The federal program has extended benefits to 1.3 million people who’ve been out of work longer than six months. The program’s expiration could hurt because the beneficiaries will have less money to spend on food, housing, clothes and transportation.
On Dec. 16, Sen. Robert Casey and Unemployment Project director John Dodds called a press conference to make a plea to lawmakers to vote on and pass an extension of unemployment benefits that will help boost the economy and aid those looking for work.
“Extending unemployment insurance will help those looking for work and produce growth in the economy,” said Casey. The pace of job growth has increased in the last few months but there are still far too many Pennsylvanians looking for work. Extending unemployment insurance will help those actively seeking work and provide a jolt to gross domestic product as we move into the next year.
Some conservative lawmakers have expressed opposition to extending unemployment insurance actually arguing that it would be more be more detrimental to the unemployed in the future.
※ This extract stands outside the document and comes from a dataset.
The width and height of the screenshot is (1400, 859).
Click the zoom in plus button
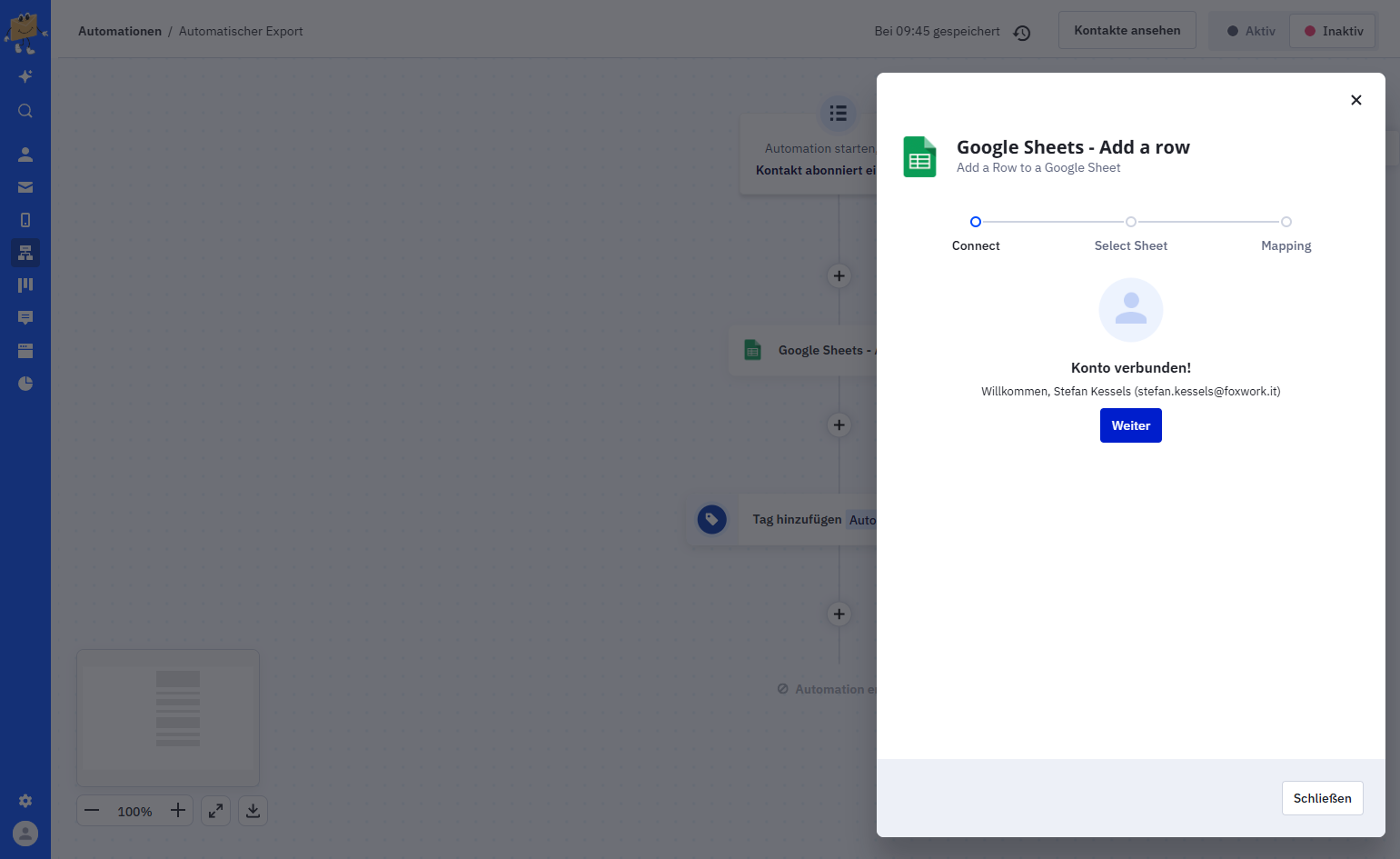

Republicans have opposed extending the program, noting that unemployment has fallen steadily in the past year, and arguing that weekly unemployment checks are a poor economic stimulus. Some conservative lawmakers have actually argued that extending unemployment insurance would be more be more detrimental to the unemployed in the future.
Sen. Rand Paul, R-Ky., said in a recent television interview that an extension of the federal program would be “a disservice to these workers.”
Appearing on Fox News Sunday, Paul said, “When you allow people to be on unemployment insurance for 99 weeks, you’re causing them to become part of this perpetual unemployed group in our economy.”
But the facts are that the real disservice is essentially cutting them off on Dec. 28. These are mostly American looking for a job. Many were laid off through no fault of their own.
Additionally, Congressional Research Service statistics put the maximum duration for benefits at 73 weeks, not the 99 that was the case a year ago.
Democrats undermined their own political case for an extension last week when the party backed off an initial threat to oppose any budget deal that didn’t provide for one.
Congress should act immediately on extending unemployment insurance.